BRIEF #102
Lieber A., Deine S.
Lieber A.,
der Herbst kommt. Ich liebe das Licht der Spätsommersonne und die nun langsam kälter werdenden Nächte.
Mit dem Herbst, mit dem Verfärben der Blätter, setzt eine Traurigkeit ein, die ich von Kind an kenne.
Mit dem Abschied vom Sommer, legt sich eine Traurigkeit über alles.
Vielleicht gerade, weil die Natur so bunt und satt ist, weil Erntezeit ist, weil das Licht so wunderbar ist, ist die Verzweiflung über die Endlichkeit am Größten.
In der Kunst spricht man vom "horror vacui", der Angst vor leeren Stellen, vor dem Nichts. Ich frage mich dann an Tagen, an denen mein Herz besonders schwer ist, ob es das ist? Die Angst vor dem Nichts? Oder ob es die Suche nach dem Sinn ist, in einem Universum, das in sich überhaupt gar keinen Sinn hat? Ob es die Verzweiflung über die Fahrlässigkeit und Unvernunft der Menschheit ist?
An manchen Tagen stelle ich dann fest, dass es die Liebe zum Leben ist, die mir zu schaffen macht. Das Herz läuft dann über. Das Leben kann so schön sein! Und an den schönsten Tagen, in den schönsten Momenten, setzt diese panische Angst davor ein, dass wir alle gehen. So einfach ist es.

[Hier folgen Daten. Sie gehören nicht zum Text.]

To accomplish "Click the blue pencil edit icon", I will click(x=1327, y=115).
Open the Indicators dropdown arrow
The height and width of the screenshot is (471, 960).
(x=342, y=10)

In diesem Zustand schreibe ich Dir gerade. Hin- und hergerissen, zwischen einer demütigen Verneigung vor der Schönheit, die ich erleben darf und der panischen Angst, mit dem Nichts, das auf uns alle zukommt, umgehen zu müssen.
Schau. Wie schön das Licht heute ist!
Pass auf dich auf!
Deine S.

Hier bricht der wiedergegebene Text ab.